*** Selected passage Section Begins ***

There comes a time in every professional writer’s life when the work ceases being written and thus becomes read. From the time it leaves the desk and goes before a beta-reader or an editor, it begins to exist on its own, without the aid of its creator’s vision. What the reader sees is exactly what the writer has put forth, but if what they’re seeing becomes skewed in the transmission, then it’s not the reader’s fault if they don’t “get it.” Dialogue, as stated above, is a wonderfully descriptive vehicle to transport your story along. But if you’re only saying so much outloud then finishing the balance of the information in your head, you’re not getting your character’s message–or your vision–across to your readers.

New writers often have fabulous stories in their heads, but fail when getting them to the page. Often, this mistake shows itself in dialogue, as the characters will say things colored by insider information obvious to the writer, but not so much to the reader. This happens when the writer is so close to the story they unconsciously fill in the missing information. When this happens, try closing your eyes to take a look at the scene, then write what you’re seeing beyond what the characters are saying. When your hero says, “Feeling a bit depressed today?” Don’t wait for the heroine to simply say “Yes,” before the hero rambles on. Imagine the scene from his point of view. Let us see her with her head in her hands. Let us feel her tremble under his touch as she breaks into tears. Do we hear the ocean rumbling below as they stand on the cliff, taste the salt in their mouths? Dialogue’s essential, but if you’re not giving us the complete picture, you’re only getting half your story on the page.

*** Selected passage Section Ends ***
*** Extracted information Section Begins ***

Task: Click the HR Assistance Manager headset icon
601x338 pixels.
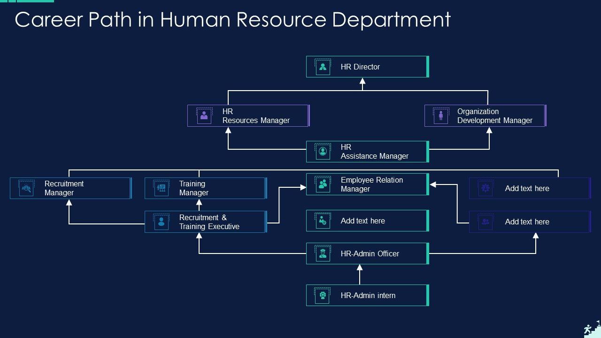Action: click(x=322, y=151)
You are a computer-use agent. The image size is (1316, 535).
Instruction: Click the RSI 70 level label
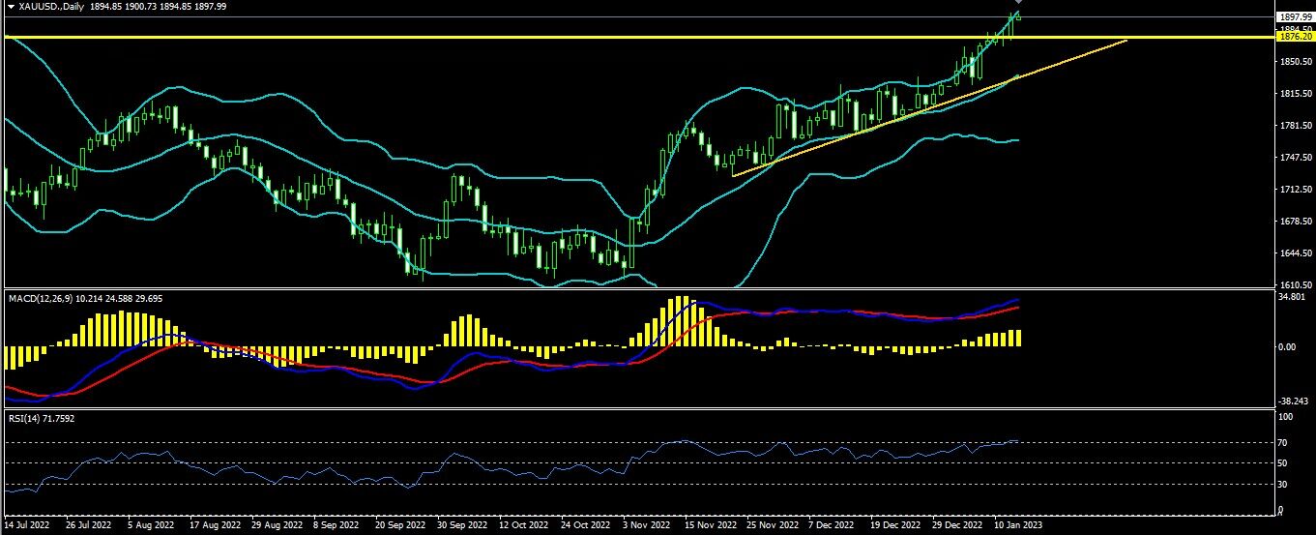(x=1283, y=442)
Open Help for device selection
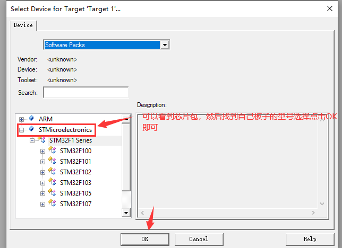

*** Extracted information Section Ends ***

#### Task statement
In the passage on writing dialogue, please list each detail the writer suggests showing readers in the scene where the hero asks, "Feeling a bit depressed today?"

#### Solution for this task
- Her head in her hands
- Her trembling under his touch as she breaks into tears
- The ocean rumbling below as they stand on the cliff
- The taste of salt in their mouths